Back in the 1990s, I was privileged to work for a ground-breaking company called Manugistics*. 'Manu,' as we called it, provided an innovative solution providing forward supply chain visibility. (Almost 20 years later I am amazed to understand how companies—and retailers in particular—can manage without this capability.)
When I was with Manugistics, everything was run in-house—from sales to implementation and support. The company thus controlled its own projects and with it had absolute control over customer satisfaction—it had only “one throat to choke” so to speak!
Over time companies like Manugistics realized that, in order to grow, it needed to work with system integration partners. Although this meant someone else would take care of the implementation and would not have software licence sales limited by internal implementation capacity, it also meant a loss of control. Suddenly the software vendor was sharing responsibility to customer satisfaction with a system integration partner.
This bipartisan model has been adopted by pretty much all of the large software companies— IBM, SAP, Oracle, JDA....the list goes on. However, many would argue that what they are delivering is not highly innovative.
Innovation is out there, though, and it is taking a different path from this bipartisan yet “loner” business model. While at NRF in New York last week I saw some amazing innovation based on a “coalition of the willing” model.
On a fashion store tour I was shown RFID technology whereby each in-store item’s location is monitored to within an inch every second. Movement of each individual item is tracked around the store so items taken into the fitting rooms, for example, can be observed.
Using this technology, real-time sales across multiple stores is monitored so that the store can redeploy stock that is selling badly to another branch, rather than mark it down. Stock accuracy has improved massively—helping the store with online sales as well. The RFID tags eliminate the need for security tags—saving time at the point of service and reducing queue time.
This is innovative, cutting edge technology, the same way that Manugistics and i2 were in the late 1990's. The difference is that to deliver these capabilities across seven franchisee stores required three different companies working together. This “coalition of the willing” consisted of a RFID tag provider, a RFID reader provider and an analytics software provider. I believe that to roll this out to a larger store network would require yet another partner, such as a system integrator, to be able to scale to the implementation challenge.

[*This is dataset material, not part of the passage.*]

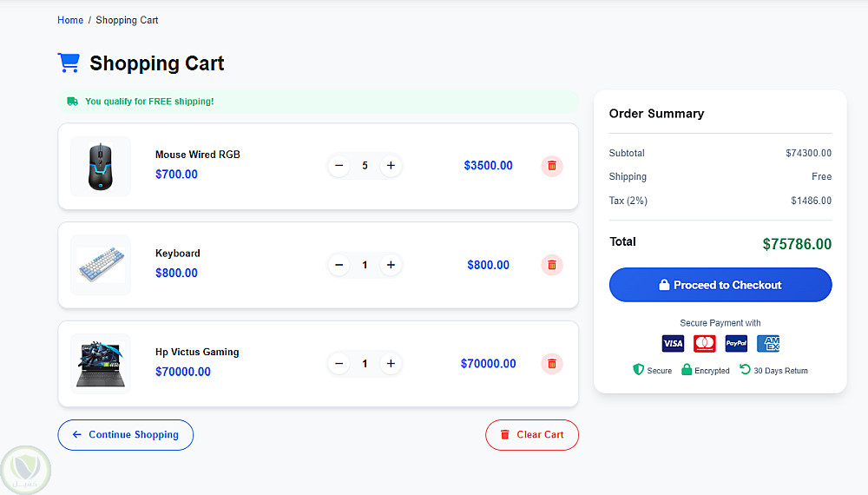The height and width of the screenshot is (495, 868).
Task: Click the shopping cart header icon
Action: [x=69, y=63]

This was not the only example of a willing coalition that I saw at NRF. Software AG was displaying its Smart Store Monitoring solution at wireless mobility solutions provider Aruba Networks' booth —this requires technology from Software AG and Aruba, and also an implementation provider. Again, to increase the value of the solution by providing more inputs – such as real-time POS data, further providers would need to join the coalition. The coalition would need to work both commercially but also technologically. It is for this reason Software AG launched the Digital Marketplace to allow vendors to collaborate to produce joint solutions to take to market.
Connected Digital Retail requires cooperation—between retailers and technology partners—as well as coordination. Things have moved on – and retailers are moving on too.